Paulette Touzard : la mémoire pour devoir
Ayant échappé à la déportation alors qu’elle était enfant grâce à l’intervention de « Justes parmi les Nations », Paulette Touzard n’a eu de cesse, toute sa vie, de témoigner sur la Shoah afin que l’on n’oublie jamais.
Paulette Touzard, présidente de l’Association pour la mémoire des enfants juifs déportés (Lille Métropole Nord Pas-de- Calais) et membre de l'association "Fils et Filles de déportés Juifs de France" a reçu le 14 juin 2019, les insignes de Chevalier dans l’ordre des Palmes académiques des mains de sa marraine, Lili Leignel (déportée à 11 ans).
« Le jour de la rafle du Vel d’Hiv, ils sont venus chercher ma mère et ma grand-mère.

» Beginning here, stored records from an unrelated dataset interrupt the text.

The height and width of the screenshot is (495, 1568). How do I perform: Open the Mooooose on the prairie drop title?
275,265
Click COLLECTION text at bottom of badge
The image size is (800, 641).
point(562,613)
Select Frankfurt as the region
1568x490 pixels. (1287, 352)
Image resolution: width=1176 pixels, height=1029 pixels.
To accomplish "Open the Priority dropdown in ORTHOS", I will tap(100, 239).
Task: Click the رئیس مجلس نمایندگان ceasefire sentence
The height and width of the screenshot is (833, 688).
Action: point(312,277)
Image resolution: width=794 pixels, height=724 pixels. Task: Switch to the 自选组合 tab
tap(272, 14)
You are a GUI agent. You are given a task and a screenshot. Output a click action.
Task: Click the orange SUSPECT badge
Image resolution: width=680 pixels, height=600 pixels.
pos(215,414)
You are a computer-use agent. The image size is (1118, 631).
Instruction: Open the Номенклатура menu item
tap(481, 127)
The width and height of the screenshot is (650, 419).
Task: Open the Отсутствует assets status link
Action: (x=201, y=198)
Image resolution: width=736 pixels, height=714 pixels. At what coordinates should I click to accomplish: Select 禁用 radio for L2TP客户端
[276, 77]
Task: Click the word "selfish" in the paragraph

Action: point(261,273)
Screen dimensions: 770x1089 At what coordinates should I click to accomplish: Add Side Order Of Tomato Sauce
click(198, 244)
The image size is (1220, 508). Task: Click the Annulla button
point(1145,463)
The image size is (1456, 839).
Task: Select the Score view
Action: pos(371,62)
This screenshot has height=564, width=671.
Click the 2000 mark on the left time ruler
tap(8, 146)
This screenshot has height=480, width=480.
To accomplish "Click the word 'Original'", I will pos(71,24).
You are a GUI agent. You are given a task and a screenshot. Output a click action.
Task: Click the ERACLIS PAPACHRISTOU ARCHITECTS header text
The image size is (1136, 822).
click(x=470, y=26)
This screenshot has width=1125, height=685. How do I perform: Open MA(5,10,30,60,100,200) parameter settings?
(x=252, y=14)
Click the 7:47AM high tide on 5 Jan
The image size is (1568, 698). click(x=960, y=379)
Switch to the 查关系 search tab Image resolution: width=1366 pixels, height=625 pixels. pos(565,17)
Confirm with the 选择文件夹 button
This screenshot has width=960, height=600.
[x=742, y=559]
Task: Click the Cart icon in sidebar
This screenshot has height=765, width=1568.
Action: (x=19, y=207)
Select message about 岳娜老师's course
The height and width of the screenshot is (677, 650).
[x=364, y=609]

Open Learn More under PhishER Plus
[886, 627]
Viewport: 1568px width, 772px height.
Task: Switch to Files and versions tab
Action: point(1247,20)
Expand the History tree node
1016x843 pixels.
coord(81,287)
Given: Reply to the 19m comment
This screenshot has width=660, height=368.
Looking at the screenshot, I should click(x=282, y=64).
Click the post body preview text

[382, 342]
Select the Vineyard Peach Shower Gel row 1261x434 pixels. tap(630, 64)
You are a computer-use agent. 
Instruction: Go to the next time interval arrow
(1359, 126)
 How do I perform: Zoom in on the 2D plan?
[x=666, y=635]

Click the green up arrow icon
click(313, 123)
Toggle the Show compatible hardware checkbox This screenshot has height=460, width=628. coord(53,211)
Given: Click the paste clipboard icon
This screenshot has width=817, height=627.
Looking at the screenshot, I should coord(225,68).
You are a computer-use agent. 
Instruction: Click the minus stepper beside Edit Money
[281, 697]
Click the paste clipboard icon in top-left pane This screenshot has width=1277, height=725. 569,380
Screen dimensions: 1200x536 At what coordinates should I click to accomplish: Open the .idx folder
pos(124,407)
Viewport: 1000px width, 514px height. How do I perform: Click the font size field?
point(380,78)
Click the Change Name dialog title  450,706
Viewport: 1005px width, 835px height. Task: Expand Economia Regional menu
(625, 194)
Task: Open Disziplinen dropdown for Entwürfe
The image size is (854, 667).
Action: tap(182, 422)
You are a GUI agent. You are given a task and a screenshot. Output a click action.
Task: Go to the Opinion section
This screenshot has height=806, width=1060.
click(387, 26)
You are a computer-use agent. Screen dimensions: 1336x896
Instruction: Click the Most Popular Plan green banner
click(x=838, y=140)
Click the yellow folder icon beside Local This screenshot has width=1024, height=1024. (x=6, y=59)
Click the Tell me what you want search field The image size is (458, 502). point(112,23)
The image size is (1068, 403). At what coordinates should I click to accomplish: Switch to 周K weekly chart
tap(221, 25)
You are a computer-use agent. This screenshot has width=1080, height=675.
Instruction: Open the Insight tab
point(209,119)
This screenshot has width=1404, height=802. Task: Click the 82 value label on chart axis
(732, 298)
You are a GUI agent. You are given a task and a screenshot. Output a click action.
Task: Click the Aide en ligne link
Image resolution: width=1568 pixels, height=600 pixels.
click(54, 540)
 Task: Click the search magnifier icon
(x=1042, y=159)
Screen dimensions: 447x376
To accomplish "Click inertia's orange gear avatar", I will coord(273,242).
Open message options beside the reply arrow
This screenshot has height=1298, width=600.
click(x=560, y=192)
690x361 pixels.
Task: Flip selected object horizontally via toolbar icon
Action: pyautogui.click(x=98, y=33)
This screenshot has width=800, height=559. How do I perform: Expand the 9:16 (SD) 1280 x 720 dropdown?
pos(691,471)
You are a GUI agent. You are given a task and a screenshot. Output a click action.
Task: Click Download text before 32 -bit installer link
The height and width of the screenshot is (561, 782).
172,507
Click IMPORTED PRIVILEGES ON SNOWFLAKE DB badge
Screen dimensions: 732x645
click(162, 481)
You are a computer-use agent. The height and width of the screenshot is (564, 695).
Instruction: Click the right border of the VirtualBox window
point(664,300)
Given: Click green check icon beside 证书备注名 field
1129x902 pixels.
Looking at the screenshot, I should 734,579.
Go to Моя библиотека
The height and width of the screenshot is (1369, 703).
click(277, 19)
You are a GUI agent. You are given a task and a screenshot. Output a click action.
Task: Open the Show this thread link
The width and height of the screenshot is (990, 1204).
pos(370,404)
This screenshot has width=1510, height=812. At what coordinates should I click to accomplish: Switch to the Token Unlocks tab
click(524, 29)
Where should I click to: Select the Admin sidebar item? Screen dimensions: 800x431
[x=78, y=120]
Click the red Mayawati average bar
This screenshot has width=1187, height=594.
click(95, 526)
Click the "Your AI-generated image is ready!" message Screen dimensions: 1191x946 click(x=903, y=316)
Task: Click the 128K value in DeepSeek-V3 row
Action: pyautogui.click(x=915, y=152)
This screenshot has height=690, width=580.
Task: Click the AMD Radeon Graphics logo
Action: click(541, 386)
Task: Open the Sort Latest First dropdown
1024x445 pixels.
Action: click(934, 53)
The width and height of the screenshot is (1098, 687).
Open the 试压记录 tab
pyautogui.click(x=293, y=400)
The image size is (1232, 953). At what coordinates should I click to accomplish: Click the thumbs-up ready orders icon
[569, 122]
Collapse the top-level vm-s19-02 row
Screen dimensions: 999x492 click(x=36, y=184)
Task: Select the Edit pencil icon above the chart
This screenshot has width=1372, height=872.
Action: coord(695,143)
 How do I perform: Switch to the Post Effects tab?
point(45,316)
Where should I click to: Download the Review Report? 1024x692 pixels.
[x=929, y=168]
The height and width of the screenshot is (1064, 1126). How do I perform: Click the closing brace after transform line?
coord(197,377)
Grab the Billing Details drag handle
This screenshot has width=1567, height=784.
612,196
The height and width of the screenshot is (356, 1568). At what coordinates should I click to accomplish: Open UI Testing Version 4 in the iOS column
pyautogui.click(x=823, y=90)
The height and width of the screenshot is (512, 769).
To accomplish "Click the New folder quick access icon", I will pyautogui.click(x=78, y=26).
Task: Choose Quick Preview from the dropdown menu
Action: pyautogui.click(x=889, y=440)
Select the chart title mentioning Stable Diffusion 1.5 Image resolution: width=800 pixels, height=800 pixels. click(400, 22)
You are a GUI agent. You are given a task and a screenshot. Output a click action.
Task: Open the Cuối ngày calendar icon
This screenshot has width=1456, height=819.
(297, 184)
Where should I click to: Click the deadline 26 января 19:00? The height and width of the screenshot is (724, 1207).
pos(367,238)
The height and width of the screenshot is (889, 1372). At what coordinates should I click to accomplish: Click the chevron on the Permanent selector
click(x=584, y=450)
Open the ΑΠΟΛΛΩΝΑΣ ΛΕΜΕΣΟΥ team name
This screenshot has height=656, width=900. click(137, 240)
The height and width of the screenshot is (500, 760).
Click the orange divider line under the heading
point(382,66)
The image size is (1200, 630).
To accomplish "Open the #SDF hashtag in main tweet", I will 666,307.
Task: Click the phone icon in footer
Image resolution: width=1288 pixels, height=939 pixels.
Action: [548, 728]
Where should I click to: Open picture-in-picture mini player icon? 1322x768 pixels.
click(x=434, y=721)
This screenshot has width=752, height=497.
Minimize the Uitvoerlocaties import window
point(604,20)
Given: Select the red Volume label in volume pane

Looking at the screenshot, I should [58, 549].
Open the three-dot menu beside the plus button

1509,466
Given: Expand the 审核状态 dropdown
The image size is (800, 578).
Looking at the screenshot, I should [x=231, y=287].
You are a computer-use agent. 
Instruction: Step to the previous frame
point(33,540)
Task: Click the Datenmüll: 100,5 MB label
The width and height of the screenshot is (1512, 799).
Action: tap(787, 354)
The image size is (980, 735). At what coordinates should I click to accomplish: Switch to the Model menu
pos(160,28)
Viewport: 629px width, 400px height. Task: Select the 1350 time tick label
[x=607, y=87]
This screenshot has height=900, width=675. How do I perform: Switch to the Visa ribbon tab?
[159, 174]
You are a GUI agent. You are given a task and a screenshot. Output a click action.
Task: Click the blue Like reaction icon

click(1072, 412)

L’un des policiers était un client du restaurant de mes grands-parents. Alors, il a tenté quelque chose… Il a dit : aujourd’hui on ne prend que les étrangers. Ce qui a sauvé ma mère, née en France. Elle ne devait jamais revoir ma grand-mère »
Les dernières paroles de celle-ci furent pour lui dire de rejoindre son fiancé Jean, dans le sud de la France : « Moi, je vais à Pitchipoï *… »
« C’est ainsi que mes parents se sont mariés à Nice. Mon père étant au maquis, ma mère était souvent seule. Elle m’a mise au monde dans une clinique de religieuses. Elles ont caché ma naissance, tout comme le maire, qui n’a pas fait de déclaration à la Kommandatur comme il aurait dû. »
« Ce n’est qu’après-guerre que j’ai commencé à comprendre certaines choses. Le déclic a été ce jour où une petite fille de ma classe de CE1 m’apostropha : « sale juive » !
Je n’avais pas la moindre idée de ce dont elle me parlait. Je me suis donc renseignée, j’ai intégré un mouvement de jeunesse sioniste, je me suis intéressée à l’histoire… »
Un engagement sans faille
C’est à la suite d’un incident dans le lycée de sa fille, que Paulette décide de s’engager en entrant à la Licra, et en prenant ensuite la présidence de la section du Nord Pas-de-Calais. « Alors, j’ai commencé à écumer les établissements scolaires pour transmettre, et éviter que l’histoire ne se répète.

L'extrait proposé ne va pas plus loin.